[Start of Attachment]

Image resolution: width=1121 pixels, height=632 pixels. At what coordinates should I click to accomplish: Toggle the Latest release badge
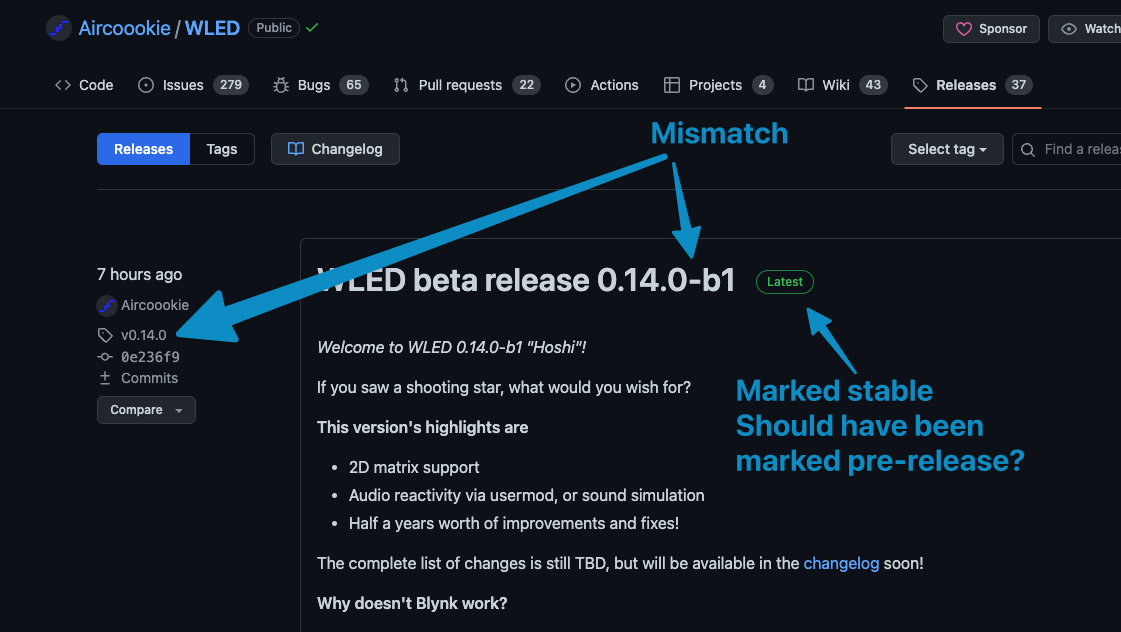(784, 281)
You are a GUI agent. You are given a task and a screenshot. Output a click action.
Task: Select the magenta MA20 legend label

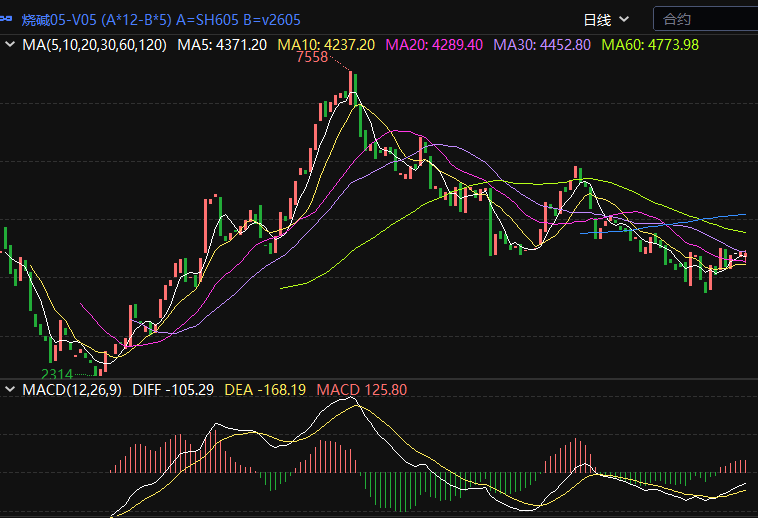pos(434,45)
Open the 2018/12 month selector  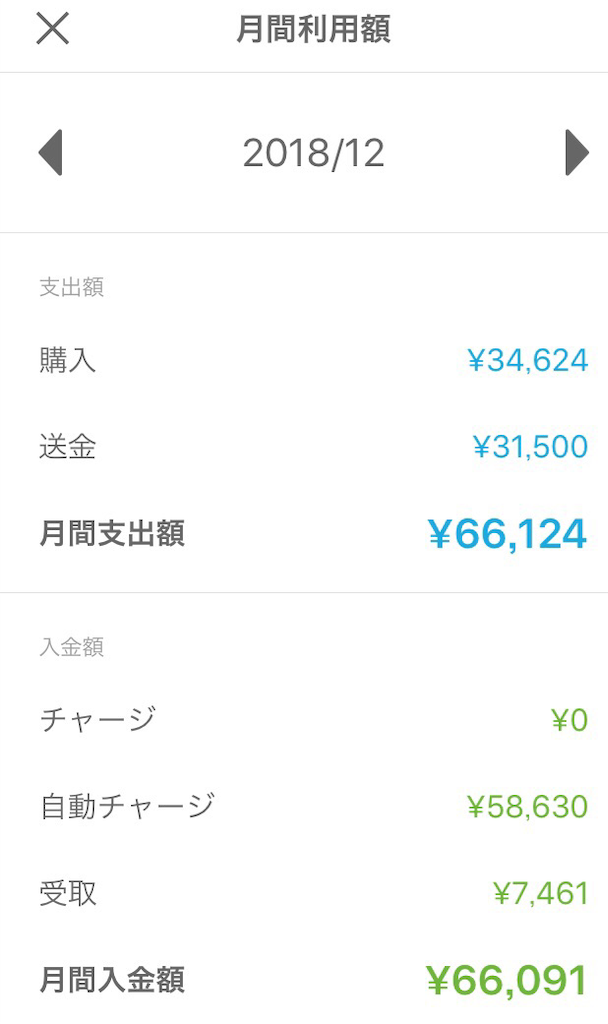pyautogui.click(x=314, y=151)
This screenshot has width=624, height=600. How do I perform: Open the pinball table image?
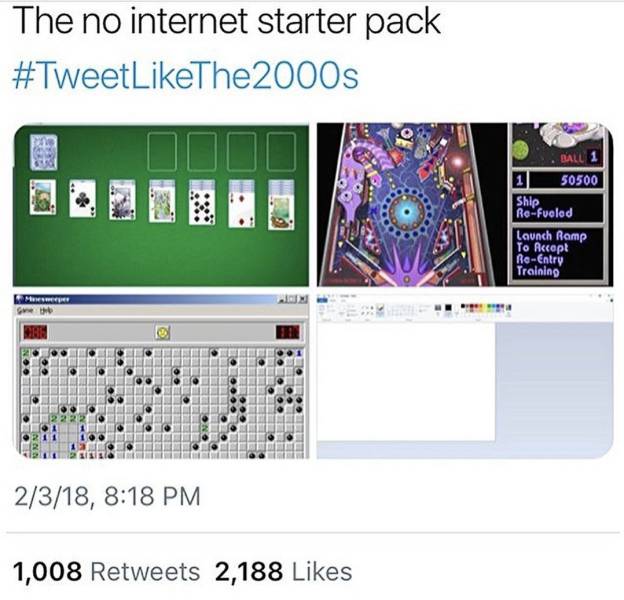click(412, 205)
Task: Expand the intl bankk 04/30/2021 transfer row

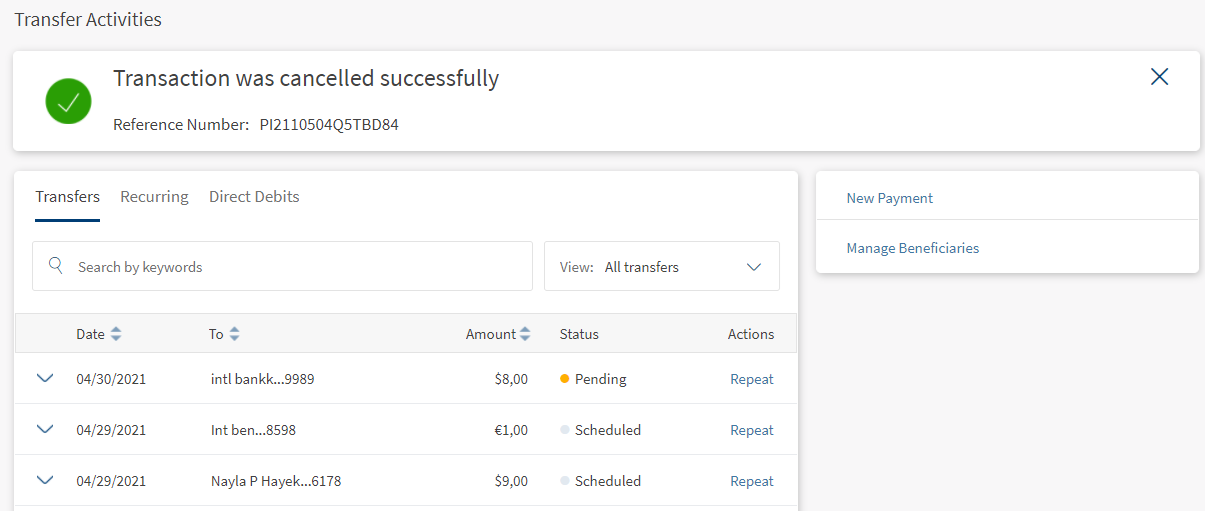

[End of Attachment]

◆ INSTRUCTIONS FOR THE TASK
In the entries above, find the line containing "This screenshot has"; transcribe exactly that line and every line after it through the end, and only those, omitting pictures.

◆ WRITTEN RESPONSE
This screenshot has width=624, height=600. How do I perform: Open the pinball table image?
click(412, 205)
Task: Expand the intl bankk 04/30/2021 transfer row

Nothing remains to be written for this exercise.